Answer these questions about the colorectal cancer study text below:
1. In which journal was the new study published?
2. According to the earlier study, in which healthy cells surrounding the cancer cells does this chemotherapy accumulate?
3. From about how many colorectal cancer patients were tumor samples analyzed?

Document excerpt:
########################################

A multidisciplinary team of scientists from the Hospital del Mar Medical Research Institute (IMIM-Hospital del Mar) and the Institute for Research in Biomedicine (IRB Barcelona) has led a study, recently published in the Journal of Medicinal Chemistry, which proposes a therapeutic approach for preventing the development of resistance to chemotherapy with oxaliplatin, one of the standard treatments for colorectal cancer.
The work, which also involved clinicians from the Pathological Anatomy and Medical Oncology departments at Hospital del Mar, as well as researchers from the University of Oviedo and the CIBER on Cancer (CIBERONC), is a further step towards personalising the therapeutic approach to cancer.
In a study recently published in Nature Communications, these researchers had already shown how this type of chemotherapy accumulates in the healthy cells surrounding the cancer cells, the fibroblasts.
This causes the activation of a number of genes linked to poor treatment response and tumour progression, which stimulates the tumour environment and helps cancer cells that survived chemotherapy to proliferate once again.
To prevent this, the authors of this new study propose conjugating a cell-penetrating peptide to oxaliplatin.
"By incorporating this peptide, we can change a systemic therapy which impacts both healthy organs and the tumour microenvironment, into a targeted therapy that is more focused, bringing us one step closer to personalised medicine.", points out Dr Alexandre Calon, researcher at the IMIM-Hospital del Mar and co-leader of the study.
The conclusions are based on the analysis of tumour samples from nearly 200 colorectal cancer patients.
In addition, mice tumours and patients tissues treated ex vivo were analysed to show that adding a specific peptide to oxaliplatin reduced the adverse effects of this chemotherapyon non-cancerous cells in the tumour and could therefore reduce resistance to this treatment.

########################################

Data extract:

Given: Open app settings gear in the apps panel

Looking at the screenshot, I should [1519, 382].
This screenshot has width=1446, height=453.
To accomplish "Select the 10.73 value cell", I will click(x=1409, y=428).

########################################

Answer to the problem:
1. The Journal of Medicinal Chemistry
2. The fibroblasts
3. Nearly 200